(Saved data entries)
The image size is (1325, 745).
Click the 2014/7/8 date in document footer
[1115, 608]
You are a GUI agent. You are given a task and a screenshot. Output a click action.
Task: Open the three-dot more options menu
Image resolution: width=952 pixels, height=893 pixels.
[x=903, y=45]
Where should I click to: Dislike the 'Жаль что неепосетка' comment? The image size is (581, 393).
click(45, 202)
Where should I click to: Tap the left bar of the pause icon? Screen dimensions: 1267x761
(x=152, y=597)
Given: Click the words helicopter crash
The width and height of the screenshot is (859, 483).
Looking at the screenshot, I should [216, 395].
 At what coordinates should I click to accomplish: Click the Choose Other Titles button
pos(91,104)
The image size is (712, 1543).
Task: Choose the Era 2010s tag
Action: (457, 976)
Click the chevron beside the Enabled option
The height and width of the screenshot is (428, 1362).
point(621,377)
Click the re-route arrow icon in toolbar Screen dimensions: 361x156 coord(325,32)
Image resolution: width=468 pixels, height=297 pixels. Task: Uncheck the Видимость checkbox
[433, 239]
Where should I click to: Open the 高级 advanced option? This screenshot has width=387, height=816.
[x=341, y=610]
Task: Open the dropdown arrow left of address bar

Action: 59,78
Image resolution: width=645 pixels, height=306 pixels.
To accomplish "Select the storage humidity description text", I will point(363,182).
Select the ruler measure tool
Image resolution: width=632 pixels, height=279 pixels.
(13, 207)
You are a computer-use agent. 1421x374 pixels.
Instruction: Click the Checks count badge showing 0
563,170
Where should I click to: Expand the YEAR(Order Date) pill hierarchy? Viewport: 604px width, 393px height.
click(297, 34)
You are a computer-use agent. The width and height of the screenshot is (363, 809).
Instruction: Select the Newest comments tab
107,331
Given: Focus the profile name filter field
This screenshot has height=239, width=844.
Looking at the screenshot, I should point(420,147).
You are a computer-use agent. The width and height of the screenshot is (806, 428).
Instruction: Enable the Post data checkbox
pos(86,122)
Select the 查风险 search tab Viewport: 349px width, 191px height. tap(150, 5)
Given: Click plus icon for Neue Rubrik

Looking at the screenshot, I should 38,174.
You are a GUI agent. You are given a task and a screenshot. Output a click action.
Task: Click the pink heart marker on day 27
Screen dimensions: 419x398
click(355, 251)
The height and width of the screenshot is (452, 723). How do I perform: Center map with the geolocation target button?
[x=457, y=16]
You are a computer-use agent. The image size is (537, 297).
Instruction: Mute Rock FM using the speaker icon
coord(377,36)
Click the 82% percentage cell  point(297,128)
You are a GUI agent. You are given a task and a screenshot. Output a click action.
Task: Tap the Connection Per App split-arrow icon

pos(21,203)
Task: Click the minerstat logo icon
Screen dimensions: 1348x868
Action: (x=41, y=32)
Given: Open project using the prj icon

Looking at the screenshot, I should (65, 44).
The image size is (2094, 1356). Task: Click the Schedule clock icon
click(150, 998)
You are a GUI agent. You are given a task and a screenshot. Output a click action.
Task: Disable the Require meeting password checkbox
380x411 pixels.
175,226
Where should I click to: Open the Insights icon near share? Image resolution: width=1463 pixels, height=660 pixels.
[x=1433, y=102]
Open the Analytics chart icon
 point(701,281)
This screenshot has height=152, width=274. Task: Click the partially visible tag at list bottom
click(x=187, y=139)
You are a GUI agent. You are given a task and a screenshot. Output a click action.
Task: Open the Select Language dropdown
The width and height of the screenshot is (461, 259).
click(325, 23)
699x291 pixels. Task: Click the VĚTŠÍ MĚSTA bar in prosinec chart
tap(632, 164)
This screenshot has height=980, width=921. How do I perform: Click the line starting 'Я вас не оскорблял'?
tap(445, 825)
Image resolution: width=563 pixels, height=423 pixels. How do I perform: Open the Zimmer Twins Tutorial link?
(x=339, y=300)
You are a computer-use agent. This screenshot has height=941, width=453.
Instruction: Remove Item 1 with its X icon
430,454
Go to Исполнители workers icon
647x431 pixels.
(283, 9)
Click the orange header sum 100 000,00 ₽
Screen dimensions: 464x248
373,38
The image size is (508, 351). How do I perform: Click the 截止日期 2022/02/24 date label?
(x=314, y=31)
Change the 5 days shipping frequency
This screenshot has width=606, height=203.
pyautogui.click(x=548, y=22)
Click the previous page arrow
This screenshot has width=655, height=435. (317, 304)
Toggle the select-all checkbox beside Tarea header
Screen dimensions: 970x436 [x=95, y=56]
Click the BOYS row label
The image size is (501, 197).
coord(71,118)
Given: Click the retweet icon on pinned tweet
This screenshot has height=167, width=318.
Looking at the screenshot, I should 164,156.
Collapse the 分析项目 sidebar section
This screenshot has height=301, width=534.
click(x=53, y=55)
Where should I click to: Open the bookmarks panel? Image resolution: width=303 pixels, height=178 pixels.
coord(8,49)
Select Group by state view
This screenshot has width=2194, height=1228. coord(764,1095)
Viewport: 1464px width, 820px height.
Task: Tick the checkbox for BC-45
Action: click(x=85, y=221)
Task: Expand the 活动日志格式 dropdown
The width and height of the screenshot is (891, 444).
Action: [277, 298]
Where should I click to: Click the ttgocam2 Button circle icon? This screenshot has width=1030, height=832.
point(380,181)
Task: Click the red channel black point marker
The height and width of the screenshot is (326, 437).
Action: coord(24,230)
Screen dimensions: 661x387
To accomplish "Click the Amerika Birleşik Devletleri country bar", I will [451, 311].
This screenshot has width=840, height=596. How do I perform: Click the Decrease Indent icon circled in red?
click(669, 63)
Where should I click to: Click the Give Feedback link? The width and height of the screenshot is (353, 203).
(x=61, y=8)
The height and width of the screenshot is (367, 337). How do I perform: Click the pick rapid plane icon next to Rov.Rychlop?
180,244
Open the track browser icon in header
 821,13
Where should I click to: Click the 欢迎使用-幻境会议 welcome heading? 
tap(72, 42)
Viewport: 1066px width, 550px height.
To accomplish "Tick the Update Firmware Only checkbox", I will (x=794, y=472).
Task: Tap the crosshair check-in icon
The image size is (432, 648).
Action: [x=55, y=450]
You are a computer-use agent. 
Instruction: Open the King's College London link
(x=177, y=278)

[YOUR ASSIGNMENT]: Your answer should consist only of the count of lines in the data that contain "marker".

[SOLVED PROBLEM]: 2